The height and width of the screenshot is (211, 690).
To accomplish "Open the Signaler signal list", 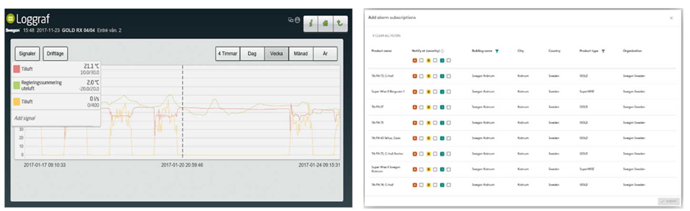I will [x=27, y=54].
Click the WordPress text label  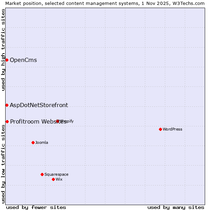[172, 129]
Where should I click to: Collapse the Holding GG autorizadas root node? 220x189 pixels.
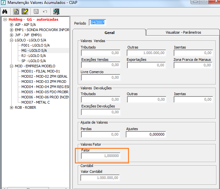click(x=6, y=19)

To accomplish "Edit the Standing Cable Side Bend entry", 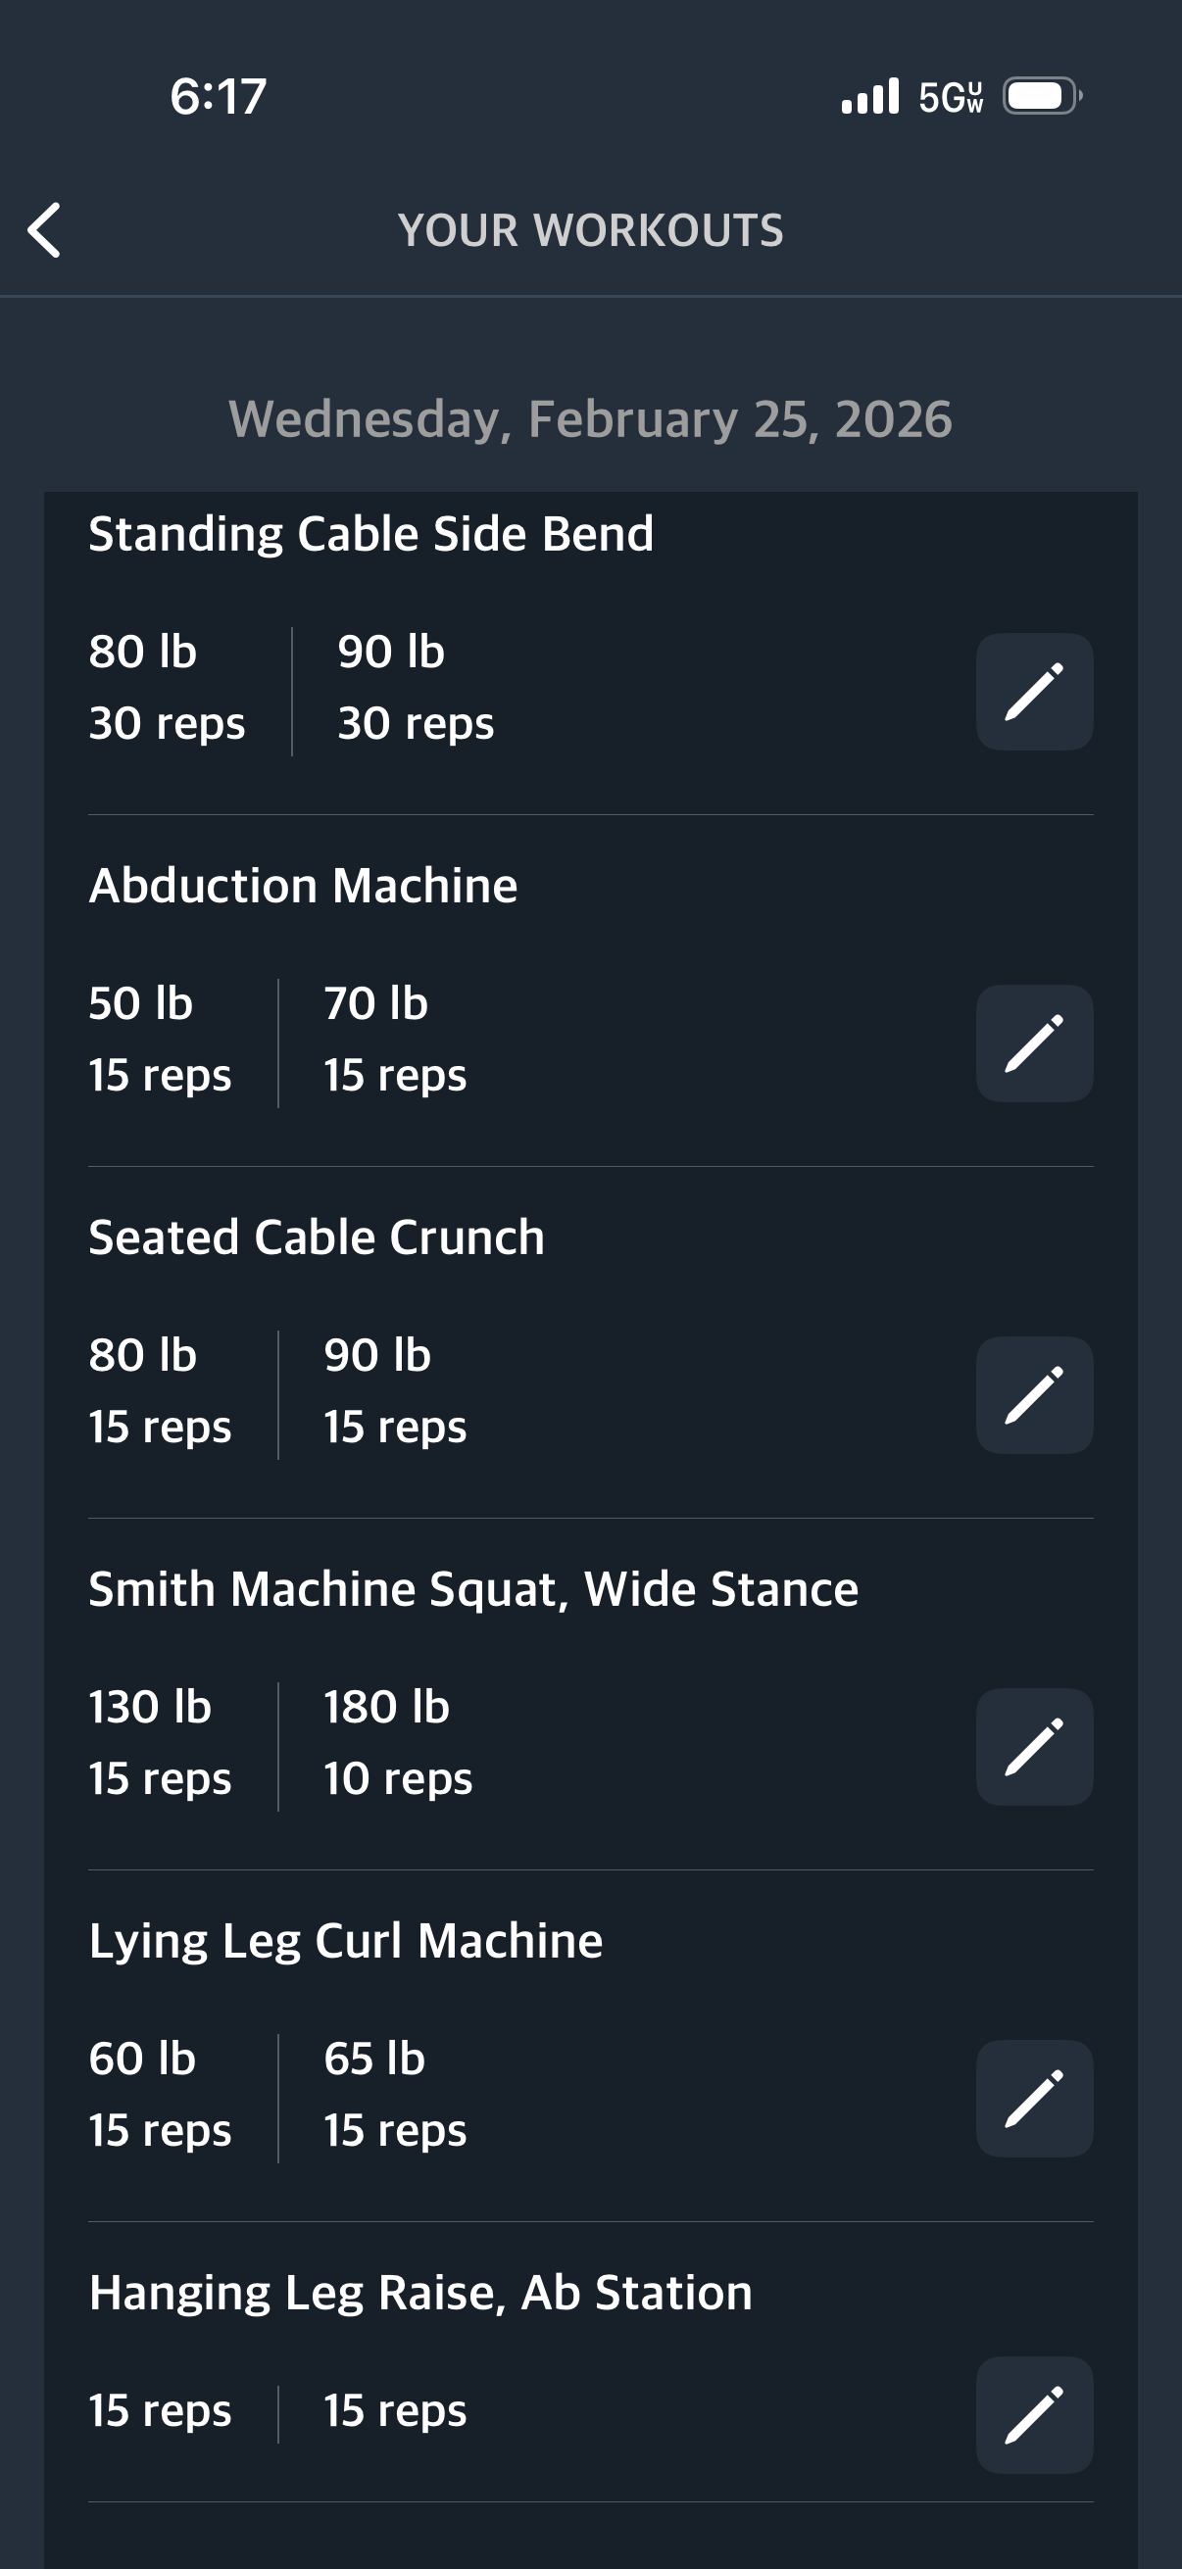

--- ACTION ITEM ---
Set down exactly, and only, the lines from the one containing "Where should I" through the last line of the entries. Pictures do not belong in the copy.

--- RESPONSE FOR THIS EXERCISE ---
Where should I click to: Collapse the Holding GG autorizadas root node? 220x189 pixels.
click(x=6, y=19)

To accomplish "Edit the Standing Cable Side Bend entry", 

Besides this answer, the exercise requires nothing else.